Dr. King was a great man who achieved great things in this country. Not only did his actions help to directly end legal segregation, but he also helped to begin the erosion of racism in the minds of many people. This year marks the 40th year of his death, and while great progress has been made, we still see a lot of racism in this country today against black people and numerous other minorities.
To me, it's interesting to look at sports in general and baseball specifically as a microcosm of the larger racial issues in this country. We have seen numerous examples of racial issues in the last year:
- Gary Sheffield commented on two such issues: 1) That Joe Torre treated his black players differently from his other players, and yet somehow isn't racist according to Sheffield and 2) That Latino players are preferred by baseball management because they are easier to control (again, according to Sheffield.)
- C. C. Sabathia and others came out and complained about the lack of black pitchers.
- There are disparities at other positions too.
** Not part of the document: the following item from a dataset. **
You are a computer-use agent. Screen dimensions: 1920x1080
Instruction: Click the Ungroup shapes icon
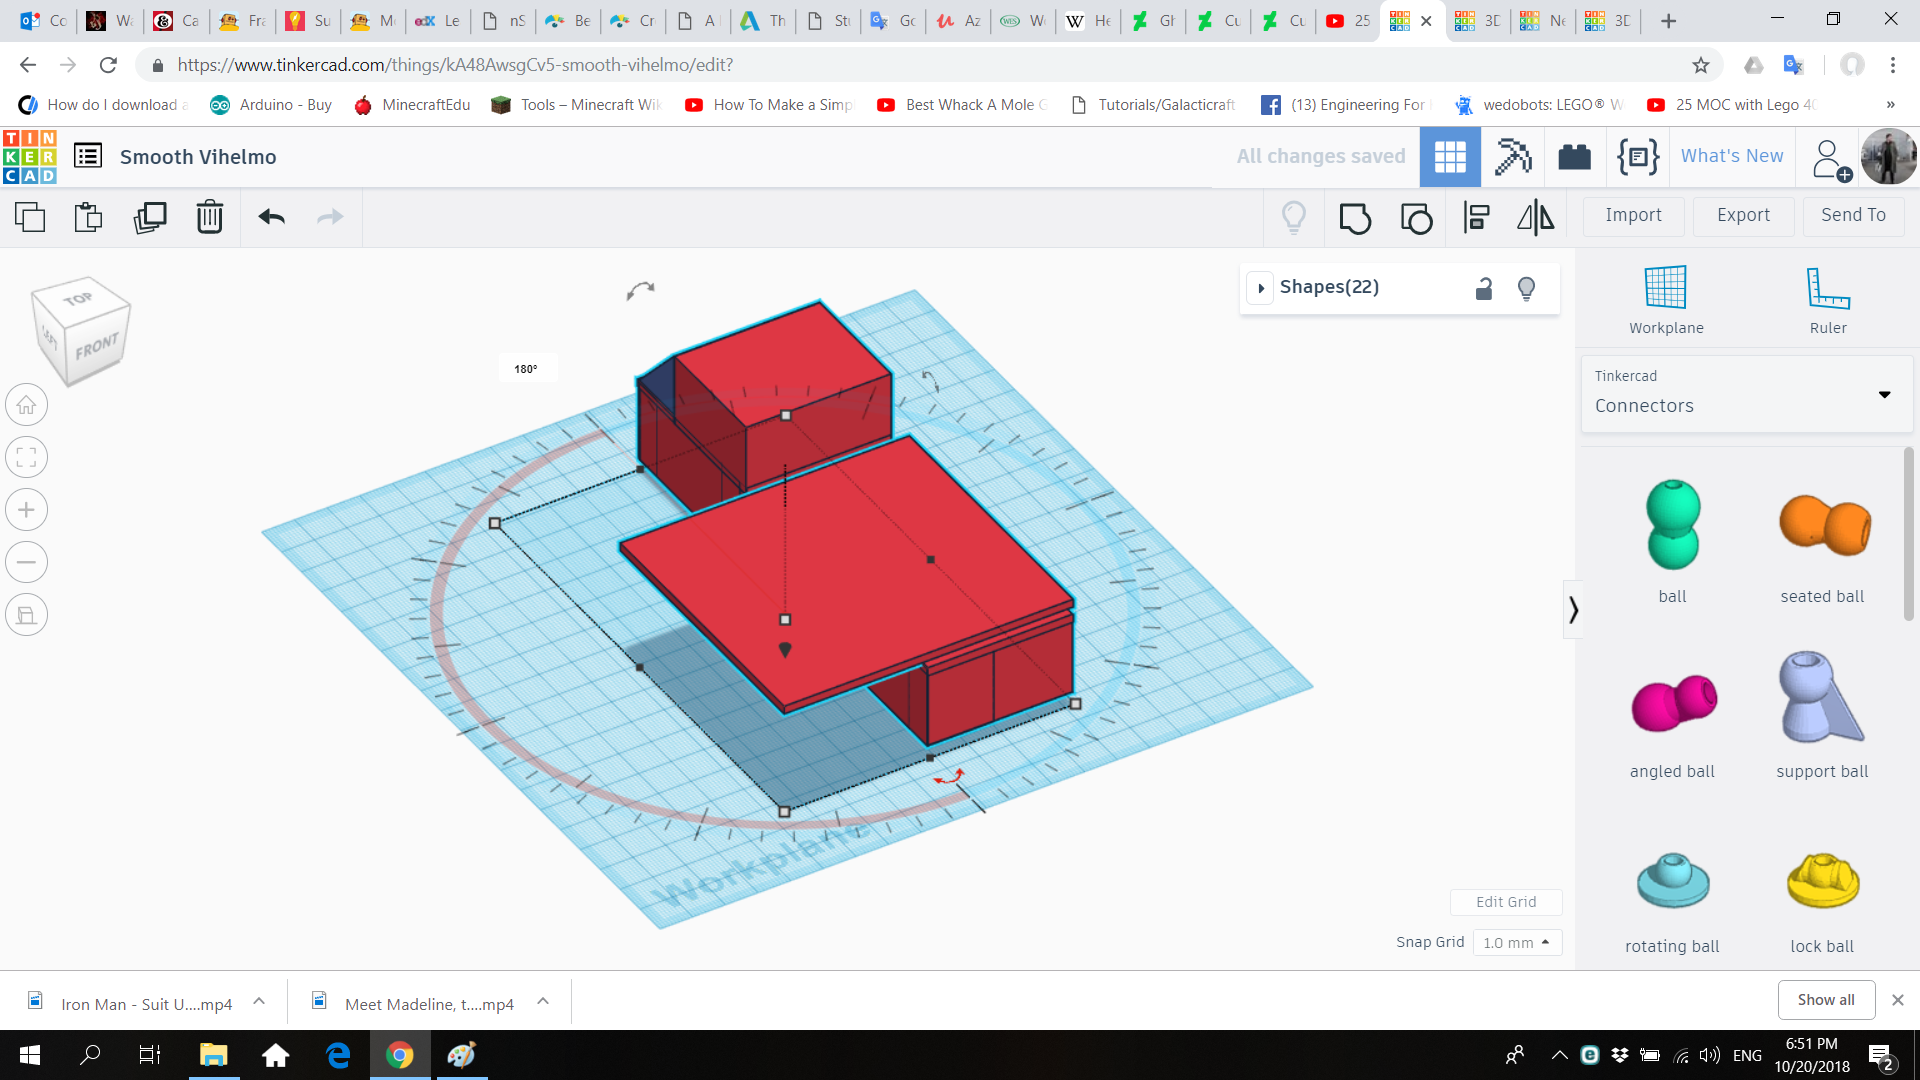point(1416,217)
Take a look at the list of catchers who had at least 100 PAs this past year. Of those 58, my quick count revealed only 15 minority catchers, and they are pretty much all Latino. I may have missed it, but I didn't notice a single black catcher on there. This raises questions, including why are there no black catchers, and also why is Sabathia concerned about there being few black pitchers, but not about there being no black catchers?
Finally, this brings me to one of the things that I do love about baseball. While I am not so naive as to say that baseball fans are blind to race, I believe that baseball (and sports in general) gives people the opportunity to practice judging people by their behavior and performance and not by how they appear. Boston is a great example of this. It's a city that has not had a very good reputation for accepting minorities, especially black people, and yet over recent years the fans have embraced many minority players without hesitation, including Daisuke Matsuzaka, Alex Gonzalez, Coco Crisp, Kevin Youkilis, Pokey Reese, Pedro Martinez, and many others, not to mention the two biggest fan favorites: David Ortiz and Manny Ramirez. The acceptance of all of these players has to do with the performance and enthusiasm (except in Manny's case, heh) and comes without consideration of color, background, or religion.
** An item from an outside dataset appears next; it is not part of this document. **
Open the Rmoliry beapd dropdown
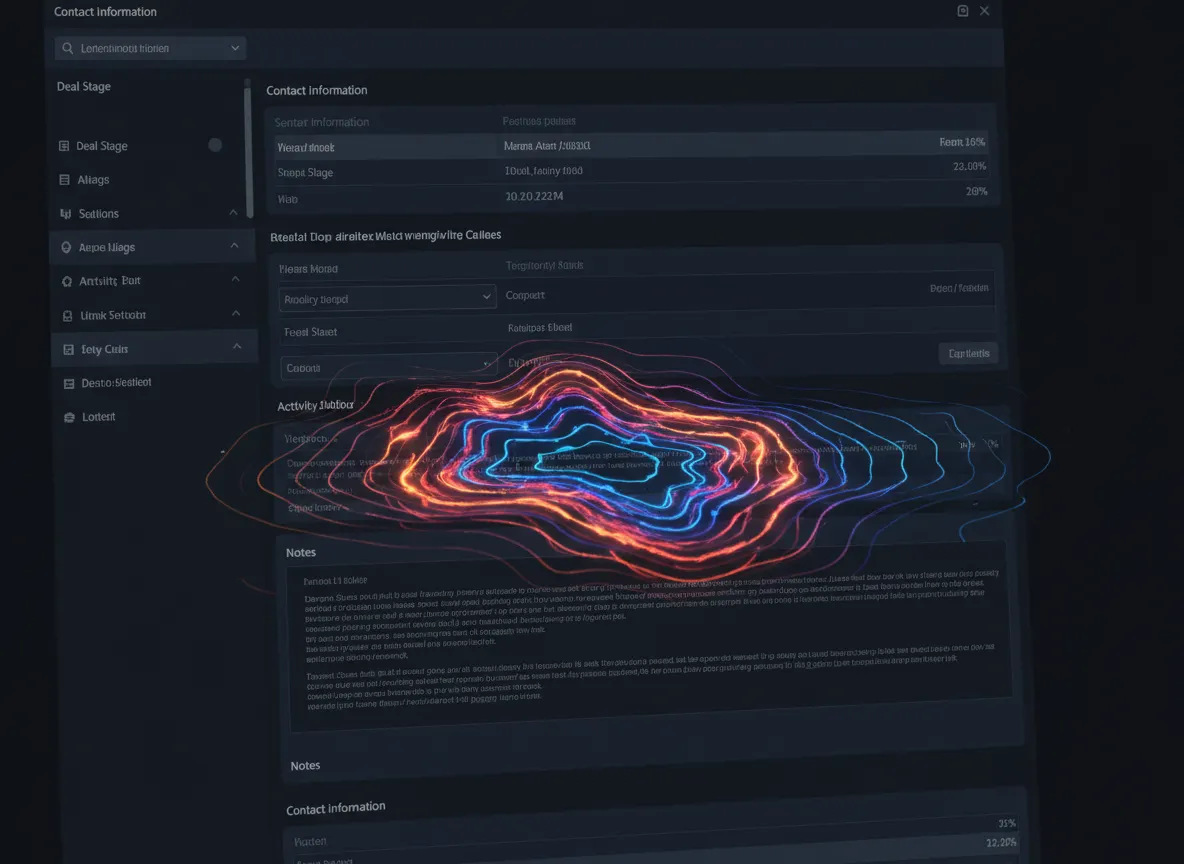 (x=387, y=298)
This is one of the big reasons why I love listening to baseball on the radio. While you can surmise the race of many players (especially those with Latino names, although more and more Latino ballplayers are born in the US and are American citizens), in many cases you can't. Sticking with the Red Sox as an example, it's impossible to listen to games and interviews on the radio and know the race of Jacoby Ellsbury, Dustin Pedroia, Kason Gabbard, Clay Buchholz, Devern Hansack, and many other players. Listening on the radio makes you truly color blind and gives you no opportunity to pass judgment on a player based on race.
It might sound dumb, but I think this sort of thing is really helping our society to quash racism. While I think it's great that somebody like Barack Obama is getting so much support politically, the media is constantly highlighting what's different about him, including the fact that he's black, that he comes from a Muslim family, and that his father was born in Africa. Obama's candidacy, I believe, does more to create division in many people's minds (by constantly reinforcing differences between people) than to eliminate racism. In many ways, I wish we elected people simply by comparing applications showing their past achievements, voting records, and essays on what they intend to do if elected. Keep the names, genders, races, religions, and other personal data off the applications, because those things are not important in terms of their ability to do the job well.
But we're far away from anything like that yet. America is one of the few democracies in the world to not yet have a minority or woman hold the top political office. That's pathetic. Since sports are getting closer to being fully integrated themselves, I hope more of our children will grow up without turning to someone's differences as the primary way of defining their worth.